>> BEGIN

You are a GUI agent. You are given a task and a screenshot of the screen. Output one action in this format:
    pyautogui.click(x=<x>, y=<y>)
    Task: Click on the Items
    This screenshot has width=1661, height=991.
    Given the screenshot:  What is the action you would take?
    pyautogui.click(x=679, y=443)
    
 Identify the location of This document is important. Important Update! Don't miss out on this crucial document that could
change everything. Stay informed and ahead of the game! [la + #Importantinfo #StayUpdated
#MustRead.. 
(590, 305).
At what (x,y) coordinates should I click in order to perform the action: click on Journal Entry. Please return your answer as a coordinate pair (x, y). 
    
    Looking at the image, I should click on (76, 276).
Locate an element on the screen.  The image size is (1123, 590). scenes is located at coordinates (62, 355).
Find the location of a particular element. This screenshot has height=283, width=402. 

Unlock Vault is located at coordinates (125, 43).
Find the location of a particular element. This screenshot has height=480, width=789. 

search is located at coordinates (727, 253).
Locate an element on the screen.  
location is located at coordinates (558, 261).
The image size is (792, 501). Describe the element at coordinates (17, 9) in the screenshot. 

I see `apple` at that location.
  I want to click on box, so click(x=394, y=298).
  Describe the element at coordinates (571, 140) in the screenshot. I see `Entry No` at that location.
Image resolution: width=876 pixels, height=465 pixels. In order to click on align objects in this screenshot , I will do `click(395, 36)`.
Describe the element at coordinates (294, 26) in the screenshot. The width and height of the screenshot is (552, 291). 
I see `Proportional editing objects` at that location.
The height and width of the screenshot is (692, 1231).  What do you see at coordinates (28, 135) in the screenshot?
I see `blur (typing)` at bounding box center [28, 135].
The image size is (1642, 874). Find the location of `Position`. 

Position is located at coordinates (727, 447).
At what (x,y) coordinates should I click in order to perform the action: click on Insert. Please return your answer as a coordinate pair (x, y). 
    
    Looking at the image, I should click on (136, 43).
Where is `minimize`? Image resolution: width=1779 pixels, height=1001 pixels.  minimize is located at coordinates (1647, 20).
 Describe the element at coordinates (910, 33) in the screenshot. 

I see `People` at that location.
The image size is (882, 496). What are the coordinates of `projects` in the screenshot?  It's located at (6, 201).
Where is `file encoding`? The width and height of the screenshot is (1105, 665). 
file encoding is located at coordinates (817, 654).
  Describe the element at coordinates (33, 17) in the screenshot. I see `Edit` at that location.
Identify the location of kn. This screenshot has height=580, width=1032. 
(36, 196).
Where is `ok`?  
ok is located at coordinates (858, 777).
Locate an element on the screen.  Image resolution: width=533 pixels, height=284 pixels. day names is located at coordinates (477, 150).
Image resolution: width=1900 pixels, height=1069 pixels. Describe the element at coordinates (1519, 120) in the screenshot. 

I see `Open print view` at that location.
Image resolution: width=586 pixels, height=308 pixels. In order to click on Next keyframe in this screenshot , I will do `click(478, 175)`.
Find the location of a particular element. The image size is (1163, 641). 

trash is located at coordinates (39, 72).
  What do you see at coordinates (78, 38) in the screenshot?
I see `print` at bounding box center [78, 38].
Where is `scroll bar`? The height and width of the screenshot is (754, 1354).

>> END

**Work to be completed:**
Copy out the listing word for word, from the line with "The height and width of the screenshot is (692, 1231)." to the line with "Position is located".

**Exercise solution:**
The height and width of the screenshot is (692, 1231).  What do you see at coordinates (28, 135) in the screenshot?
I see `blur (typing)` at bounding box center [28, 135].
The image size is (1642, 874). Find the location of `Position`. 

Position is located at coordinates (727, 447).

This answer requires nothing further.